- **Data extract**:
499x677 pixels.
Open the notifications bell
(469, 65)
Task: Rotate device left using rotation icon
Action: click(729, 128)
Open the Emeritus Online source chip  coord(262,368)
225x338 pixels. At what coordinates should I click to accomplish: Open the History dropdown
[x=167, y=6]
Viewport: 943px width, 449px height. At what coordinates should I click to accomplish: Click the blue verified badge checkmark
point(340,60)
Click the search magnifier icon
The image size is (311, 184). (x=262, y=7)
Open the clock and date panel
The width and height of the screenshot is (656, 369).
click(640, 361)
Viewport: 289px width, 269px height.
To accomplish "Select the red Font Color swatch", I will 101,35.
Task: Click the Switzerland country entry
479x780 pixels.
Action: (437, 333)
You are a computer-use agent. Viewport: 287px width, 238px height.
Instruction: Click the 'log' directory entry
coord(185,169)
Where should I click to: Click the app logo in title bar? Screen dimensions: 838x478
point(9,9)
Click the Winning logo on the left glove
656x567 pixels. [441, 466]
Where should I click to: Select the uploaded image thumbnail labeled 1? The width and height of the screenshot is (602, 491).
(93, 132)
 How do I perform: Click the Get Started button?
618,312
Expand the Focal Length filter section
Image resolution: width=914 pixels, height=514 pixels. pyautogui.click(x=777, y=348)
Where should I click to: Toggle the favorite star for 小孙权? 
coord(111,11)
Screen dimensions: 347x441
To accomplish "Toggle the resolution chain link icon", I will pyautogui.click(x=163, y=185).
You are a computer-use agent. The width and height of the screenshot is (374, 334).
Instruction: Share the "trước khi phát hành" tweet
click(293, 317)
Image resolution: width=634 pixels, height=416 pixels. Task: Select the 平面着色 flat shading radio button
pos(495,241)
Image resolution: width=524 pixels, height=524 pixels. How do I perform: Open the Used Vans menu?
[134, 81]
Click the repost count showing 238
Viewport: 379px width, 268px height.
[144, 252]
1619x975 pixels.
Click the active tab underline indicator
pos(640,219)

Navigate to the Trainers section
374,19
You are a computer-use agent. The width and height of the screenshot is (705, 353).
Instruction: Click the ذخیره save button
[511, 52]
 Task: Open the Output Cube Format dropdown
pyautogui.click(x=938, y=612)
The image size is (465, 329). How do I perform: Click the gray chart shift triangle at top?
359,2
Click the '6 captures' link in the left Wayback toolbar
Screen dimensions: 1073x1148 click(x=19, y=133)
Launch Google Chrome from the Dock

- **Problem statement**: Give the records again, unchanged and complete.

- **Result for this task**:
499x677 pixels.
Open the notifications bell
(469, 65)
Task: Rotate device left using rotation icon
Action: click(729, 128)
Open the Emeritus Online source chip  coord(262,368)
225x338 pixels. At what coordinates should I click to accomplish: Open the History dropdown
[x=167, y=6]
Viewport: 943px width, 449px height. At what coordinates should I click to accomplish: Click the blue verified badge checkmark
point(340,60)
Click the search magnifier icon
The image size is (311, 184). (x=262, y=7)
Open the clock and date panel
The width and height of the screenshot is (656, 369).
click(640, 361)
Viewport: 289px width, 269px height.
To accomplish "Select the red Font Color swatch", I will 101,35.
Task: Click the Switzerland country entry
479x780 pixels.
Action: (437, 333)
You are a computer-use agent. Viewport: 287px width, 238px height.
Instruction: Click the 'log' directory entry
coord(185,169)
Where should I click to: Click the app logo in title bar? Screen dimensions: 838x478
point(9,9)
Click the Winning logo on the left glove
656x567 pixels. [441, 466]
Where should I click to: Select the uploaded image thumbnail labeled 1? The width and height of the screenshot is (602, 491).
(93, 132)
 How do I perform: Click the Get Started button?
618,312
Expand the Focal Length filter section
Image resolution: width=914 pixels, height=514 pixels. pyautogui.click(x=777, y=348)
Where should I click to: Toggle the favorite star for 小孙权? 
coord(111,11)
Screen dimensions: 347x441
To accomplish "Toggle the resolution chain link icon", I will pyautogui.click(x=163, y=185).
You are a computer-use agent. The width and height of the screenshot is (374, 334).
Instruction: Share the "trước khi phát hành" tweet
click(293, 317)
Image resolution: width=634 pixels, height=416 pixels. Task: Select the 平面着色 flat shading radio button
pos(495,241)
Image resolution: width=524 pixels, height=524 pixels. How do I perform: Open the Used Vans menu?
[134, 81]
Click the repost count showing 238
Viewport: 379px width, 268px height.
[144, 252]
1619x975 pixels.
Click the active tab underline indicator
pos(640,219)

Navigate to the Trainers section
374,19
You are a computer-use agent. The width and height of the screenshot is (705, 353).
Instruction: Click the ذخیره save button
[511, 52]
 Task: Open the Output Cube Format dropdown
pyautogui.click(x=938, y=612)
The image size is (465, 329). How do I perform: Click the gray chart shift triangle at top?
359,2
Click the '6 captures' link in the left Wayback toolbar
Screen dimensions: 1073x1148 click(x=19, y=133)
Launch Google Chrome from the Dock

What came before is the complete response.